Directions:
Reproduce the stretch of material below from its first line through the line containing "click(487, 338)", with both of those lines included and nothing changed.

Given information:
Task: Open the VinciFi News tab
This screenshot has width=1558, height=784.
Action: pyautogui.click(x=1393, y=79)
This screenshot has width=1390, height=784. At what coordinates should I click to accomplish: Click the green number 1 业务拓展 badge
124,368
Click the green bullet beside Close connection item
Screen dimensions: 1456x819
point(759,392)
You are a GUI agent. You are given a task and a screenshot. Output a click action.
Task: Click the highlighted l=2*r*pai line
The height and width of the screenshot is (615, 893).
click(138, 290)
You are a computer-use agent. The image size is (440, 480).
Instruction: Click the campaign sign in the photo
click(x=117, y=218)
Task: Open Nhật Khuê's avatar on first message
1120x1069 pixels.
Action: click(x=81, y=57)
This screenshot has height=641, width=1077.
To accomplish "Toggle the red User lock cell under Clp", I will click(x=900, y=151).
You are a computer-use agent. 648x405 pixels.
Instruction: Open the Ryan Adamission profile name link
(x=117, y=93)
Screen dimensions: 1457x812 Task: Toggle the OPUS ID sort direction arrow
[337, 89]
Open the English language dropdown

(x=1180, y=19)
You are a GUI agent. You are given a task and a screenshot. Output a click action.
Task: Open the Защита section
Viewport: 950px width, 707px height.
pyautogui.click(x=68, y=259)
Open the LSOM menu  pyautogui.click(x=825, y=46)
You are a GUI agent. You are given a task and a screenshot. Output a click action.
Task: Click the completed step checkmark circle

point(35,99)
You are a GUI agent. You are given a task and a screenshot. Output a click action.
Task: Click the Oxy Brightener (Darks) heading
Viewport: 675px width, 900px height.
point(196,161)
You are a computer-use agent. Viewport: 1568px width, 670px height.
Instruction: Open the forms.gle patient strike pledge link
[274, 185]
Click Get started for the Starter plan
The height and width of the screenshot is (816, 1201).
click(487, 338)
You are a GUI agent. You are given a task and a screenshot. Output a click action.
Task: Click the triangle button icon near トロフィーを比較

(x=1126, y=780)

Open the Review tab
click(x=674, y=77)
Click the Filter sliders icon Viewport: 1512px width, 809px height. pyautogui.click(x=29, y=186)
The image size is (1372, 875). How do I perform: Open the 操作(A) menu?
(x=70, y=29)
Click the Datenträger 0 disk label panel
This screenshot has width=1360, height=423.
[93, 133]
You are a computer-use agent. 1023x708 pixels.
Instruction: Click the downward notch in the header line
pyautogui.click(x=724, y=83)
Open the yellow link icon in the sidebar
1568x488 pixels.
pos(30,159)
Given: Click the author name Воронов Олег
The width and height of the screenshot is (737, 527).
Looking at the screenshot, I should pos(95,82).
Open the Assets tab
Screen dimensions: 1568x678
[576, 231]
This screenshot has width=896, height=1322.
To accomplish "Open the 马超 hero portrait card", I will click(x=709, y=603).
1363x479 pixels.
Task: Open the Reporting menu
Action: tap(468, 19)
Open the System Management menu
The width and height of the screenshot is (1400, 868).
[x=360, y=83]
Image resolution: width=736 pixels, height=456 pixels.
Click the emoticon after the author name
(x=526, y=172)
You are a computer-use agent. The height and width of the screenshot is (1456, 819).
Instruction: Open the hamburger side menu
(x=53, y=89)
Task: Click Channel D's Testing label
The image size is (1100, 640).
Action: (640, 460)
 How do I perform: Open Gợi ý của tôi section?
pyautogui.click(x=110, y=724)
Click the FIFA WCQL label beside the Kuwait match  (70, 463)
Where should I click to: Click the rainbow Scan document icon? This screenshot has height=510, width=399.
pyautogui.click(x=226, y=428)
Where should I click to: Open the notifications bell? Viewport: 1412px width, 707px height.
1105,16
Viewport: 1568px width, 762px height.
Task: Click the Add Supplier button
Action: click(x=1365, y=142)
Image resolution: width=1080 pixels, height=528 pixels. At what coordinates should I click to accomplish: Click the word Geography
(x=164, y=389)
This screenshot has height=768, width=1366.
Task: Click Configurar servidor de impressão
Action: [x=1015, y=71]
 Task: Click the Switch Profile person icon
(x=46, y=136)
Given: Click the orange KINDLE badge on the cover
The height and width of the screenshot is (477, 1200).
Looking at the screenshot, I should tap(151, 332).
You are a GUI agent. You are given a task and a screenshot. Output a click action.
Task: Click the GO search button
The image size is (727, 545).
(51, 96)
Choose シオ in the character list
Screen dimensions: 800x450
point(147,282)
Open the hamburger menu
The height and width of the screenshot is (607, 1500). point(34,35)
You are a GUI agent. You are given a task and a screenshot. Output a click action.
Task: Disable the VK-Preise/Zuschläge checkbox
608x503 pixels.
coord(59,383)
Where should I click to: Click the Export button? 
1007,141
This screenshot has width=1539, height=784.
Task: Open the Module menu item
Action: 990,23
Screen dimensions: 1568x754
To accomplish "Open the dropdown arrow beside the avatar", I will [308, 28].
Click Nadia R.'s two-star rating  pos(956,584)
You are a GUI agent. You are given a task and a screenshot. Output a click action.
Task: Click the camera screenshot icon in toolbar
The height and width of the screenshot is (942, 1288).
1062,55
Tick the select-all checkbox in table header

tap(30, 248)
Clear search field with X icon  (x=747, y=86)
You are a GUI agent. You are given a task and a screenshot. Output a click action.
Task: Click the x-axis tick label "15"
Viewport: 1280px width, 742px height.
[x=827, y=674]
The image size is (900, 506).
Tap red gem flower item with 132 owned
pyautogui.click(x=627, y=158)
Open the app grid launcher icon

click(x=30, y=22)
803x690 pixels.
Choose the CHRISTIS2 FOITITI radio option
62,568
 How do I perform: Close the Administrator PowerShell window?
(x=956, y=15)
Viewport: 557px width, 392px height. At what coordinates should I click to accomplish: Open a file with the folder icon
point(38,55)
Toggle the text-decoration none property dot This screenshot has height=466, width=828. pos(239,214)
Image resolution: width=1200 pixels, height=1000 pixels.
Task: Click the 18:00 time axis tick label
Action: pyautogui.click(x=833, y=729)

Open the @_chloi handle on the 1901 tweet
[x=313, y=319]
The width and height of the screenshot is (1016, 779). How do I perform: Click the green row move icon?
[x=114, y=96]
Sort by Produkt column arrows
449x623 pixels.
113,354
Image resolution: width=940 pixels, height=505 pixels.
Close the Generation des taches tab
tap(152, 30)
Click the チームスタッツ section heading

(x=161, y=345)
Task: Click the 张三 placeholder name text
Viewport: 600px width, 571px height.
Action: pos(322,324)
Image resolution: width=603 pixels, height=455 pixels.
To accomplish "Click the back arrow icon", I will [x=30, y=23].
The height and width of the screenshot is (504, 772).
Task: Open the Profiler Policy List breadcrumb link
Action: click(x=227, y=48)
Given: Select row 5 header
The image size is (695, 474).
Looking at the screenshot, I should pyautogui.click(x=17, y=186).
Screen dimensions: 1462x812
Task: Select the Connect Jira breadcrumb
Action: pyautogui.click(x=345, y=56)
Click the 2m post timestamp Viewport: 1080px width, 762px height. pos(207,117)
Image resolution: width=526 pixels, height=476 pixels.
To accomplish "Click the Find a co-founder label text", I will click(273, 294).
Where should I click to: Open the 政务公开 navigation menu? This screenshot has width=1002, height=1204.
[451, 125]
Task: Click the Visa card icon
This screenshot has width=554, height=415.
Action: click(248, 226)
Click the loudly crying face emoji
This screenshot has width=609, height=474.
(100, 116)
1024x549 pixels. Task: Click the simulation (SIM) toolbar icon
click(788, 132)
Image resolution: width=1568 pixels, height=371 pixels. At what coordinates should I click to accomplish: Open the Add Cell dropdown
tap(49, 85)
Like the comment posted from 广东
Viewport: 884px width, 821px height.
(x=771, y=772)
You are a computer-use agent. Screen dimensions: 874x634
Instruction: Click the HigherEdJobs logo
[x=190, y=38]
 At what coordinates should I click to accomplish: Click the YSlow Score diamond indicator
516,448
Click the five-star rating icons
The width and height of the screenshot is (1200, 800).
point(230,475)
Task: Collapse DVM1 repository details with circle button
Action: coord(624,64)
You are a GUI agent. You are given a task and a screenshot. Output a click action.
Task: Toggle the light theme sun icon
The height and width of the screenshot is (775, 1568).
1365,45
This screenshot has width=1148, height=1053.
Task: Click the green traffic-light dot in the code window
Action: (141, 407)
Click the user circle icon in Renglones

Result for this exercise:
Task: Open the VinciFi News tab
This screenshot has width=1558, height=784.
Action: pyautogui.click(x=1393, y=79)
This screenshot has width=1390, height=784. At what coordinates should I click to accomplish: Click the green number 1 业务拓展 badge
124,368
Click the green bullet beside Close connection item
Screen dimensions: 1456x819
point(759,392)
You are a GUI agent. You are given a task and a screenshot. Output a click action.
Task: Click the highlighted l=2*r*pai line
The height and width of the screenshot is (615, 893).
click(138, 290)
You are a computer-use agent. The image size is (440, 480).
Instruction: Click the campaign sign in the photo
click(x=117, y=218)
Task: Open Nhật Khuê's avatar on first message
1120x1069 pixels.
Action: click(x=81, y=57)
This screenshot has height=641, width=1077.
To accomplish "Toggle the red User lock cell under Clp", I will click(x=900, y=151).
You are a computer-use agent. 648x405 pixels.
Instruction: Open the Ryan Adamission profile name link
(x=117, y=93)
Screen dimensions: 1457x812 Task: Toggle the OPUS ID sort direction arrow
[337, 89]
Open the English language dropdown

(x=1180, y=19)
You are a GUI agent. You are given a task and a screenshot. Output a click action.
Task: Open the Защита section
Viewport: 950px width, 707px height.
pyautogui.click(x=68, y=259)
Open the LSOM menu  pyautogui.click(x=825, y=46)
You are a GUI agent. You are given a task and a screenshot. Output a click action.
Task: Click the completed step checkmark circle

point(35,99)
You are a GUI agent. You are given a task and a screenshot. Output a click action.
Task: Click the Oxy Brightener (Darks) heading
Viewport: 675px width, 900px height.
point(196,161)
You are a computer-use agent. Viewport: 1568px width, 670px height.
Instruction: Open the forms.gle patient strike pledge link
[274, 185]
Click Get started for the Starter plan
The height and width of the screenshot is (816, 1201).
click(487, 338)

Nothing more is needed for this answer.